— start —
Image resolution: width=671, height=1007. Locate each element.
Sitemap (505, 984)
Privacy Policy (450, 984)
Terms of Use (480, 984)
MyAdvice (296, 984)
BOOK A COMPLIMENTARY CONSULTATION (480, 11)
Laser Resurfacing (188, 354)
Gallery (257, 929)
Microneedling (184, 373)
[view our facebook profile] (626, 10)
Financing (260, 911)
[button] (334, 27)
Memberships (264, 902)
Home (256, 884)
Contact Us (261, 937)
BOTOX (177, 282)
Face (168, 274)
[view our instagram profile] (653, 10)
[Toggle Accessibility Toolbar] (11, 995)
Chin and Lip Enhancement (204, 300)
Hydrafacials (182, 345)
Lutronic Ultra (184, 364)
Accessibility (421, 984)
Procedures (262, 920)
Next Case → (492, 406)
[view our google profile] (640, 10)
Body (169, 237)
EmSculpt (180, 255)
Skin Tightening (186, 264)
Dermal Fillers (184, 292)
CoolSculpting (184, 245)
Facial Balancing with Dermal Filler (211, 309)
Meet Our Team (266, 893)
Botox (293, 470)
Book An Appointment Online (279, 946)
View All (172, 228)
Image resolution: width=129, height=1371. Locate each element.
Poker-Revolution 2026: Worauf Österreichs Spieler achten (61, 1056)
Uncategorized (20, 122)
— end —
— start —
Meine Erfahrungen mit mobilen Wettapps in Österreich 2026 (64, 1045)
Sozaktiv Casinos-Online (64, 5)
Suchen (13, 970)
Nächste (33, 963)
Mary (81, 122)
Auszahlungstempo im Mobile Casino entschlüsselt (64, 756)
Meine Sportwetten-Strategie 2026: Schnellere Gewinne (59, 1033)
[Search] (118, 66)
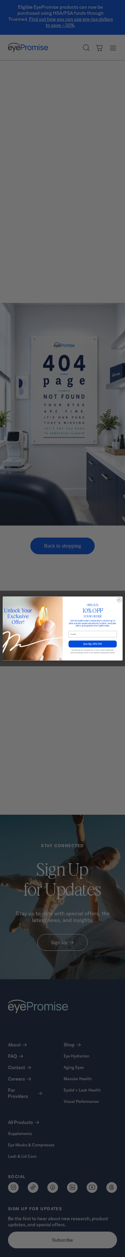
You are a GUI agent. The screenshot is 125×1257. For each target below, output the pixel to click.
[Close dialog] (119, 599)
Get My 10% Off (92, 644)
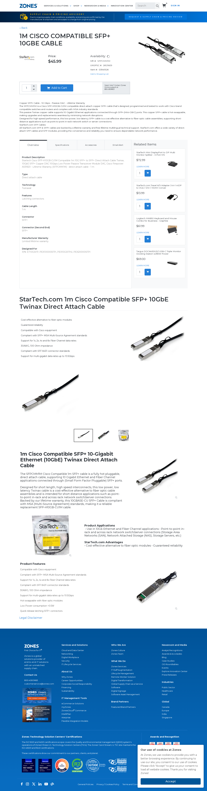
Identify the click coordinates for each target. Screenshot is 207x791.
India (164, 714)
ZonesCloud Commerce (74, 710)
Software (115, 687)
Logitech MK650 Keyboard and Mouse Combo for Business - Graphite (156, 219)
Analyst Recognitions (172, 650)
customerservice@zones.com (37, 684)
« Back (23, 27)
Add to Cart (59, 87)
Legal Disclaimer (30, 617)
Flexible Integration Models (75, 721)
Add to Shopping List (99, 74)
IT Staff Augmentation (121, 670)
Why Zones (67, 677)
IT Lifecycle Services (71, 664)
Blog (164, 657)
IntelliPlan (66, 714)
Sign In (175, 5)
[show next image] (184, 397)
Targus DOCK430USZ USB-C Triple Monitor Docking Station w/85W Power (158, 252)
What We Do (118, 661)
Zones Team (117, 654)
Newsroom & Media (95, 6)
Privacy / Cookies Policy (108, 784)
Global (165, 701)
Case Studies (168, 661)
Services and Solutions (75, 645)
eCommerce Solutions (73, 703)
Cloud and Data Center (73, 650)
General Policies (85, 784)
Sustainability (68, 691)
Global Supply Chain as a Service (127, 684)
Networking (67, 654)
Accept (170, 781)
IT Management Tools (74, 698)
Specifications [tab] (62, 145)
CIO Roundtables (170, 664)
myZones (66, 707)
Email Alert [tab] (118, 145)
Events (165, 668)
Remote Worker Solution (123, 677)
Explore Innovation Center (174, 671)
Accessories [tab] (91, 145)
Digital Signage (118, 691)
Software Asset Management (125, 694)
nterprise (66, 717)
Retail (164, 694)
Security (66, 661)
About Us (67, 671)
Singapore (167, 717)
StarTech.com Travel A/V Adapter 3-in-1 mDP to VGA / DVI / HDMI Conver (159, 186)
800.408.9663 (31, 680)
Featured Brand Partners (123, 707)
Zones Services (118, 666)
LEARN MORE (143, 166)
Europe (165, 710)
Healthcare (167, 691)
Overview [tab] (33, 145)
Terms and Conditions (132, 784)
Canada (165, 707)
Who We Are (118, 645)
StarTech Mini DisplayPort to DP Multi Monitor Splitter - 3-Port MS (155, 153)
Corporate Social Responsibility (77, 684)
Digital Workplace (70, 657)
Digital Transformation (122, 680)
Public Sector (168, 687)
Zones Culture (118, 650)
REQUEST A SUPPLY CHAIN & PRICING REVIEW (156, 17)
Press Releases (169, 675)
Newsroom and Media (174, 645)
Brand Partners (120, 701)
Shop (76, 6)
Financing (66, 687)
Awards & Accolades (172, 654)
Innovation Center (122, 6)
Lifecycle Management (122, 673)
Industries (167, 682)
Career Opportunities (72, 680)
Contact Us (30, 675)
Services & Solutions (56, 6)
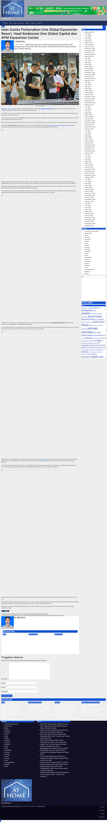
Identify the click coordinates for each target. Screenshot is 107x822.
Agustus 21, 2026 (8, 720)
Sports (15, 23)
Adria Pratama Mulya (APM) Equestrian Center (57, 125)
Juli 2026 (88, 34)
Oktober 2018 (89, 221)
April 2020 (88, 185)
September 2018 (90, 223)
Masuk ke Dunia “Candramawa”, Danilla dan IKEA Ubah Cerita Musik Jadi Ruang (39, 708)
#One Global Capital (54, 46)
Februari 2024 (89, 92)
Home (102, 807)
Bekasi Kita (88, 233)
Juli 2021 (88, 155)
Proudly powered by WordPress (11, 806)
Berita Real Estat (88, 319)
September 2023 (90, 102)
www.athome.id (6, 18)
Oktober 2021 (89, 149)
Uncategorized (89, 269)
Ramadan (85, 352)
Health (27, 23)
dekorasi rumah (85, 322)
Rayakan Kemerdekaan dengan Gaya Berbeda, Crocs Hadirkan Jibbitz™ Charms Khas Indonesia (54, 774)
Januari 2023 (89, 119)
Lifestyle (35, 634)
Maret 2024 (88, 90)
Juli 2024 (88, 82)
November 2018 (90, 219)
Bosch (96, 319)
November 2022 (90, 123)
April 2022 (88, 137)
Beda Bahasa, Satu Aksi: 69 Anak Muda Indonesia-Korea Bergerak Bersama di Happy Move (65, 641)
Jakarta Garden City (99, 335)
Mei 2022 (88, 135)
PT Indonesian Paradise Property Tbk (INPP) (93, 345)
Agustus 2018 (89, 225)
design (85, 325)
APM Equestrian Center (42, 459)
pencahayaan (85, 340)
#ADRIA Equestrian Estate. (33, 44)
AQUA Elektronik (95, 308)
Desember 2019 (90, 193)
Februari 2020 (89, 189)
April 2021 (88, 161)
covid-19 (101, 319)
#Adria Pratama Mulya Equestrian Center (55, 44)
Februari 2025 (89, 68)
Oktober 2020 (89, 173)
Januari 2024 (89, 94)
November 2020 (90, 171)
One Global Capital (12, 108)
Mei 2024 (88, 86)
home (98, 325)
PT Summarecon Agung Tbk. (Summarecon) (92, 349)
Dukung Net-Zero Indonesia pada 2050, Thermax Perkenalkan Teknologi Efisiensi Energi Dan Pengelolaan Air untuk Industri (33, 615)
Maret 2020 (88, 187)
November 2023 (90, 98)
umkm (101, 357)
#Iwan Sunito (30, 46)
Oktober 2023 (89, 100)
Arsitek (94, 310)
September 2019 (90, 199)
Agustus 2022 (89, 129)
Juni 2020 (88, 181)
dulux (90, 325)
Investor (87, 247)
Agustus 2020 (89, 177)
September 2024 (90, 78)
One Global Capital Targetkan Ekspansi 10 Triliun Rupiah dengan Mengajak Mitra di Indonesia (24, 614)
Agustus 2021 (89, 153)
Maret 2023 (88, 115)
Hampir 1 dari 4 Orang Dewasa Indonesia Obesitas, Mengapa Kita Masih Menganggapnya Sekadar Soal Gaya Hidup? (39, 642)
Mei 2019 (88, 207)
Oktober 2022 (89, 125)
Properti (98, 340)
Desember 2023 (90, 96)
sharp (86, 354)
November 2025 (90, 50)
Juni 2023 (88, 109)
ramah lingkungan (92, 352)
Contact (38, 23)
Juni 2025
— end —
§ WRITTEN REQUEST
Change "umkm" to "UMKM" in the rows starting at the line with "Mei 2024 (88, 86)" and ending at the line with "#Iwan Sunito (30, 46)", then write out those rows with everything else left as it is.

§ SOLVED EXERCISE
Mei 2024 (88, 86)
home (98, 325)
PT Summarecon Agung Tbk. (Summarecon) (92, 349)
Dukung Net-Zero Indonesia pada 2050, Thermax Perkenalkan Teknologi Efisiensi Energi Dan Pengelolaan Air untuk Industri (33, 615)
Maret 2020 (88, 187)
November 2023 (90, 98)
UMKM (101, 357)
#Iwan Sunito (30, 46)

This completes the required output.